Cancer chemotherapy and pharmacology

PubMedID: 24488324

Liu D, Jiang J, Zhang L, Tan F, Wang Y, Zhang D, Hu P. Clinical pharmacokinetics of Icotinib, an anti-cancer drug: evaluation of dose proportionality, food effect, and tolerability in healthy subjects. Cancer Chemother Pharmacol. 2014;.
PURPOSE
Icotinib, an oral epidermal growth factor receptor tyrosine kinase inhibitor, has proved effectiveness in xenografted nude mice. Purpose of the present studies was to investigate tolerability and pharmacokinetics of Icotinib in healthy subjects for the first time, including dose proportionality, food effect, and tolerability.

METHODS
Two studies were conducted in total of 22 healthy subjects: a randomized, two-Latin-square crossover, dose proportional study (n = 12) and a randomized two-way crossover food-effect study (n = 10).

RESULTS
Plasma concentration of Icotinib reached peak at a median Tmax of 0.75-3.5 h after single dose and then declined with a mean t1/2ß of 6.02-7.83 h.

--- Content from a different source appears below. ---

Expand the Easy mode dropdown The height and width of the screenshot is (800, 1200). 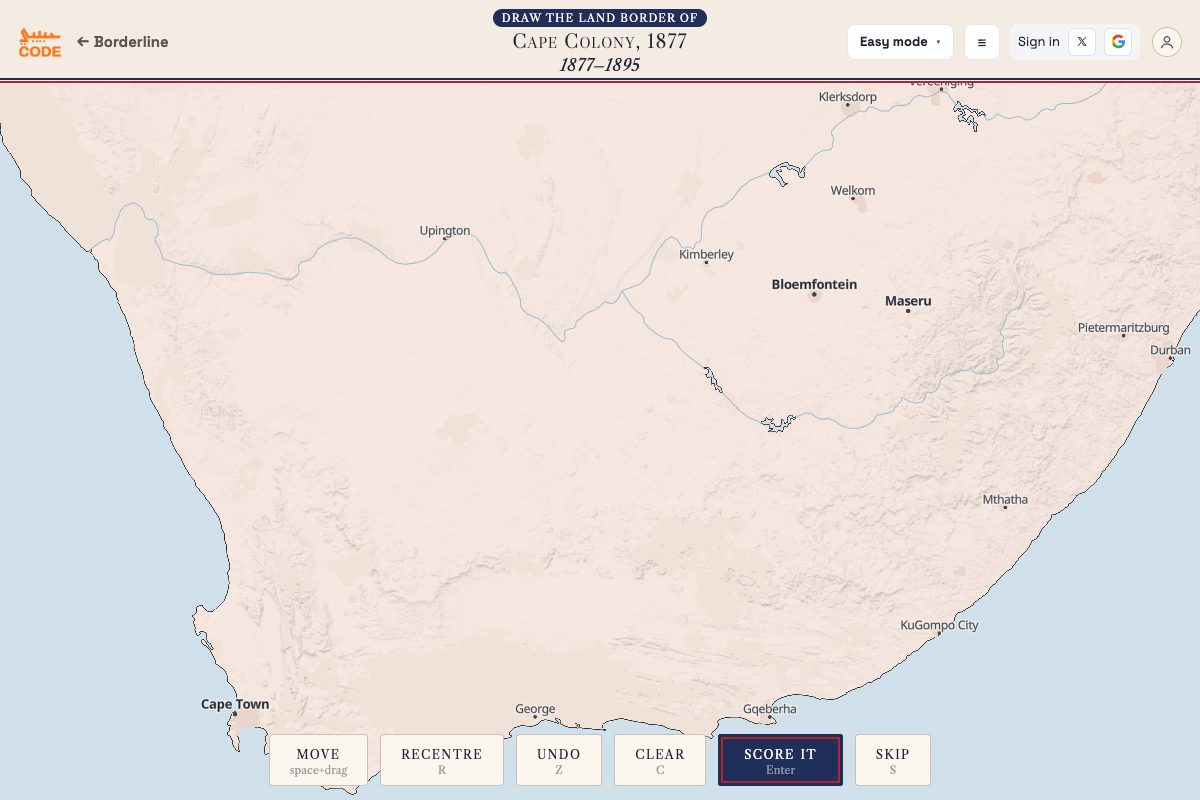[900, 42]
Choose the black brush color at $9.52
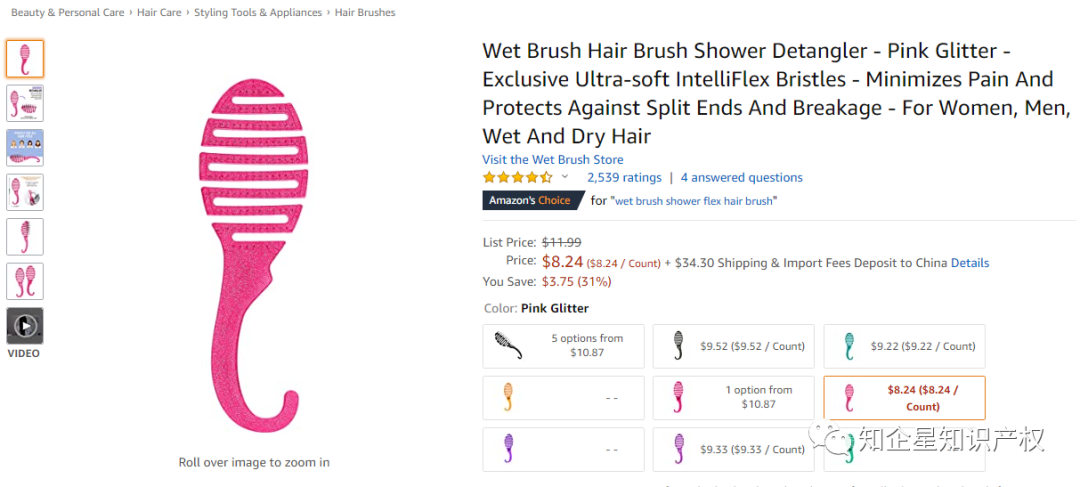The height and width of the screenshot is (487, 1080). tap(734, 346)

Over the dose range of 100-600 mg, AUC values were proportional to dose and Cmax showed a slight saturation when dose increases. Only 0.2 % of the dose was excreted through kidney in unchanged Icotinib. After dosing 400 mg of Icotinib with high-fat and high-calorie meal, mean Cmax and AUC were significantly increased by 59 and 79 %, respectively. Three subjects experienced four adverse events (rash, increase in AST and ALT, and external injury). Rash and increased levels of AST and ALT were considered as drug-related. No serious adverse events were reported.

CONCLUSION
The current work demonstrated that Icotinib was well tolerated in healthy male subjects (n = 22) over the dose range of 100-600 mg with or without food. Icotinib exposure, expressed in AUC, was proportionally increased with dose over the above dose range. Food intake significantly increased the absorption and exposure of Icotinib in healthy subjects.